The Reserve Bank is expected to lift the cash rate by another 0.25% at its March meeting today, even though there is clear evidence the economy is slowing and consumer spending and incomes are weakening.
Almost all economists reckon there will there will be a rate rise – Moody’s says it will be a quarter of a percentage point, as does the AMP’s Chief Economist, Shane Oliver.
No one is really saying it will be half a per cent.
When the business-dominated board of the central bank does agree to a rise, it will take the cash rate to 3.6% in the 10th rise since last May, which is the fastest rate of increases ever from the RBA.

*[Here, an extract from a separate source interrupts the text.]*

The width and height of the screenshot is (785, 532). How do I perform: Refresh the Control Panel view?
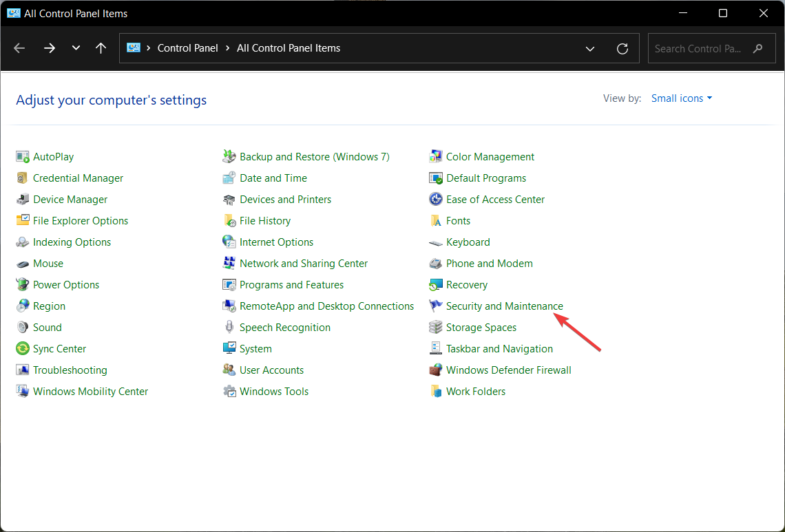click(622, 48)
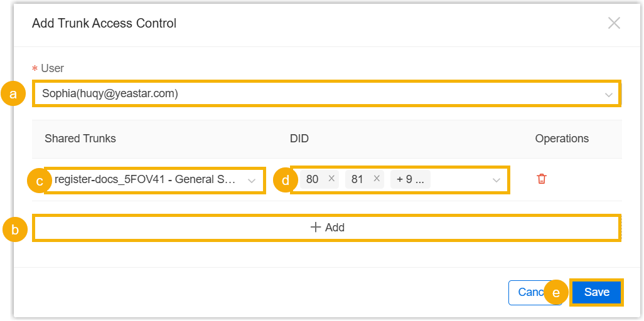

Moody’s economists wrote at the weekend “Biting-high inflation will force the central bank’s hand. Still, it is clear the tightening cycle is having its desired impact; retail sales are retreating, unemployment is slowly lifting, and the CPI eased a full percentage point to 7.4% year on year in January.”
“On top of that, with more homeowners rolling from fixed mortgage rates onto higher terms, past rate hikes are getting the RBA greater bang for its buck. Against that backdrop, we don’t see the need for rates to move above a terminal rate of 3.85%.
“We expect the cash rate to reach that point in April and stay there for the rest of 2023. As inflation unwinds, households and businesses will get a reprieve in 2024, with successive rate cuts bringing the cash rate back to 3% by the middle of the year.”
But Dr Oliver isn’t so sanguine – he reckons the economy has slowed enough to justify a rate pause but sees the RBA as being all gung-ho about a tenth rise.
“Our view is that the RBA has likely already done enough to cool growth and inflation and so should pause to allow more time for lags to work, particularly in view of the run of softer economic data lately.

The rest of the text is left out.